Marsden campaigned to reclassify Pluto as one of the newly discovered and rapidly growing class of Trans-Neptunian objects, the discovery of which was made possible by CCD-array detectors and dedicated surveys or incidental discoveries of these objects with relatively large telescopes. Partly at his urging, the International Astronomical Union voted at a meeting in Prague in 2006 to designate Pluto and three asteroids “dwarf planets.”, which are objects that have not dynamically cleared their orbits of other debris (except, e.g., for collections of objects in stable dynamic libration at the "Lagrange-points", the libration points L4 and L5 of large, classical planets, as in the case of the Jovian "Trojan" asteroids). he died of leukemia in 2010.

Asteroids discovered: 1
| 37556 Svyaztie | Aug 28, 1982 | with N. S. Chernykh | MPC |

== Family==
He married Nancy Lou Zissell; they had a daughter, Cynthia, and a son, Jonathan. He named minor planet 2298 Cindijon after them.

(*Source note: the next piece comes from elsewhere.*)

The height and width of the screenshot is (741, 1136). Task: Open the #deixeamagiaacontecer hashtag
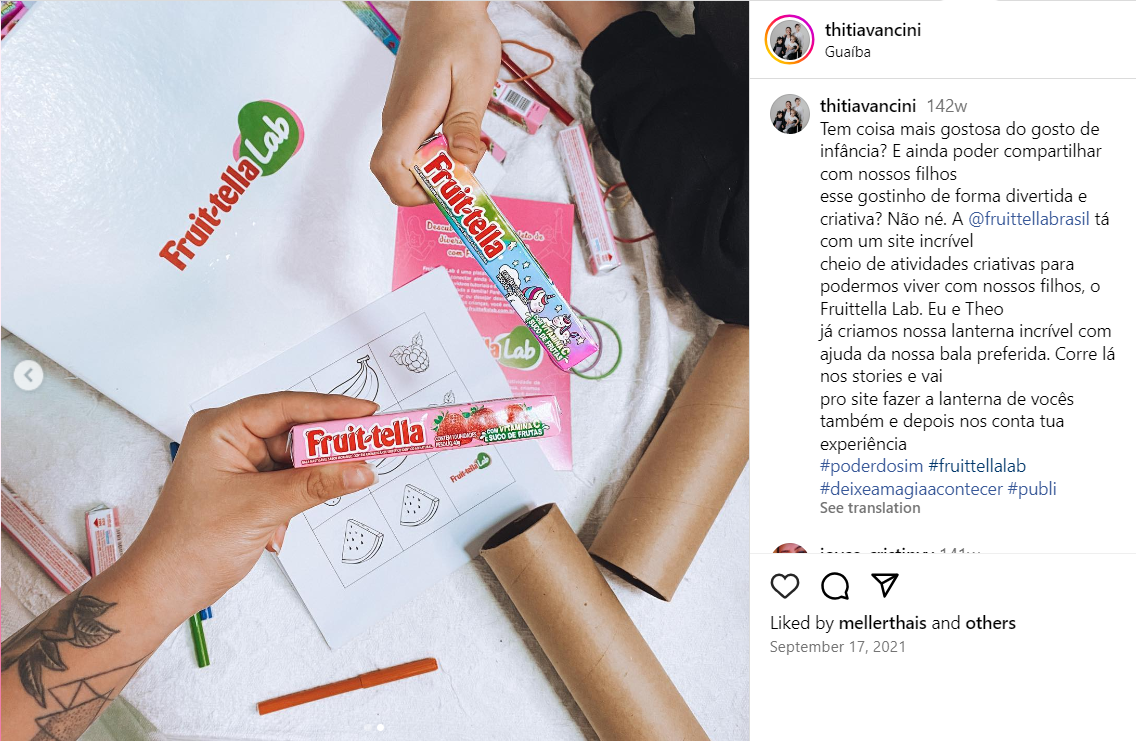tap(911, 489)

Brian credited his mother for inspiring his interest in astronomy when she showed him the partial solar eclipse of September 10, 1942; that the date and time could be projected far in advance very much impressed him.

== Honours ==
Awards
- Merlin Medal and Gift of the British Astronomical Association (1965)
- Walter Goodacre Medal of the British Astronomical Association (1979)
- George Van Biesbroeck Prize of the American Astronomical Society (1989)
- Brouwer Award of the Division on Dynamical Astronomy of the American Astronomical Society (1995)
- Royal Astronomical Society Award for Service to Astronomy and Geophysics (2006)
- Member of the Norwegian Academy of Science and Letters.